There was a lot of dancing at the MTV Video Music Awards this week - some good, some bad, and some downright dirty.

Justin Timberlake - dubbed the President of Pop by US comedian and talk show host Jimmy Fallon who introduced him - can dance. Even when he's doing those robotic movements as he glides across the floor - in my day we used to call it bop - he still looks natural.

But then there's Kanye West who can't really dance. He gestures, lunges, and bounds on the spot, and does this rather odd hand-shaking thing like he's touched a hot oven (although you imagine he doesn't do much cooking at home for Kim and North).

And much has been said about Miley Cyrus already this week. She would have broken her daddy's achy breaky heart with her twerking-cum-lap dance routine with Robin Thicke during a trashy and awful version of his hit Blurred Lines. But this was the VMAs so there has to be at least one artist performing wearing next to nothing, making a spectacle of themselves, and dividing opinion over whether they pulled it off or not. I'm no prude - really, I'm not - but Cyrus' wee performance wasn't a success. Not because it was awkwardly try-hard, but because thrusting ain't dancing.
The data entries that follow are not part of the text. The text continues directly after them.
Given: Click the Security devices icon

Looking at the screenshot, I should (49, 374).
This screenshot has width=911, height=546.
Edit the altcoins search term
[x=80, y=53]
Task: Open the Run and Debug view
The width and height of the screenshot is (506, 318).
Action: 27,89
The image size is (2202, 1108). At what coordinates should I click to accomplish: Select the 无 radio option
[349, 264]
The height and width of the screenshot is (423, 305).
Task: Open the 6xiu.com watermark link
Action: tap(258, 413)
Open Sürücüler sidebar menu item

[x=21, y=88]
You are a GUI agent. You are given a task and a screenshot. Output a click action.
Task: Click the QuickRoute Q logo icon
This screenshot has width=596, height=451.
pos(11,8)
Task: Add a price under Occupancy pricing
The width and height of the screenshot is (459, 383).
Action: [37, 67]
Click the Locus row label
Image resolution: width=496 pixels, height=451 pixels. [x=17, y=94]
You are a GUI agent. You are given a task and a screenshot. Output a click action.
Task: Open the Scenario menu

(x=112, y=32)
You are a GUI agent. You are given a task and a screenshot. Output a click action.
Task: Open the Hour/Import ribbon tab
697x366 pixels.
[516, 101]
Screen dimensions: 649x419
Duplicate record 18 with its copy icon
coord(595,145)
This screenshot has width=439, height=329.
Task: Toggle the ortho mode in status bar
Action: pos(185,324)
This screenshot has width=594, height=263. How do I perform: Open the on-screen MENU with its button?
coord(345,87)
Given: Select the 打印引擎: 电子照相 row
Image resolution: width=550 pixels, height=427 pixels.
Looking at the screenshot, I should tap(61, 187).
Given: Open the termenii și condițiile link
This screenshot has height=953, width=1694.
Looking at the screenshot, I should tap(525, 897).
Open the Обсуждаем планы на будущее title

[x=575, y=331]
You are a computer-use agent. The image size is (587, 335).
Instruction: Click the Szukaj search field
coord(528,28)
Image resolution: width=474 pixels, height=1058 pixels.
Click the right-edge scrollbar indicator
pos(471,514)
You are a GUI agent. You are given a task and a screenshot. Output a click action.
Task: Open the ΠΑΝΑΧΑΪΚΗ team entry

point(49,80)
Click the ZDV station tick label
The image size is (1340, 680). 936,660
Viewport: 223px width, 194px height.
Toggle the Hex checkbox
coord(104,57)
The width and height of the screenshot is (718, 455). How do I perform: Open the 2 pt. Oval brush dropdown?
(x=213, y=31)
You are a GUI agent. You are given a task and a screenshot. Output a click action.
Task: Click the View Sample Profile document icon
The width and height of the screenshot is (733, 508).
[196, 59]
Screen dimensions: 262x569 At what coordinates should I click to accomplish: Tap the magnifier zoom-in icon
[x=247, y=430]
Last Saturday night, at my wife's mum's 70th birthday, we danced to Blurred Lines - and no, there was no humping and thrusting at all. That would have been weird. But we had a hoot, especially since it was followed by Poi E, I Knew You Were Trouble by Taylor Swift, Get Lucky by Daft Punk, Abba's Dancing Queen, and, er, Simply the Best by Tina Turner (a request from the birthday girl). I tell ya, it was hit after hit with three generations of party-goers getting down, from my 2-year-old daughter Katie doing her version of a Daft Punk-meets-Justin Timberlake robot dance through to my mother-in-law's 80-year-old brother.

The unifying nature of dancing sure is a powerful thing, even if Miley isn't the best example of it.

There's a great scene in Footloose where Kevin Bacon's character Ren quotes from the Bible in a desperate attempt to convince the straight-laced towns folk of Bomont that dancing is not the devil's work but, well, a gift from God.

"David danced before the Lord with all his might," reads Ren passionately.

And it turned out that if it was good enough for David, then it was good enough for Bomont and the prom went ahead and everybody cut loose.

I love to dance. I dance by myself, with my kids, with my wife, before breakfast, after dinner, at a party, and down the pub. Hell, I'll dance anywhere as long as the music's good.

And although this might sound over the top, I believe - to quote Daft Punk, Pharrell Williams and Nile Rodgers - losing yourself to dance is essential for life.

Which is why even bad dancers - apart from Kanye that is - are often the best dancers because they don't care that they look like a drunken sailor, they just want to shake it, baby, shake it.


Dancing is the ultimate celebration and we should all do it more often.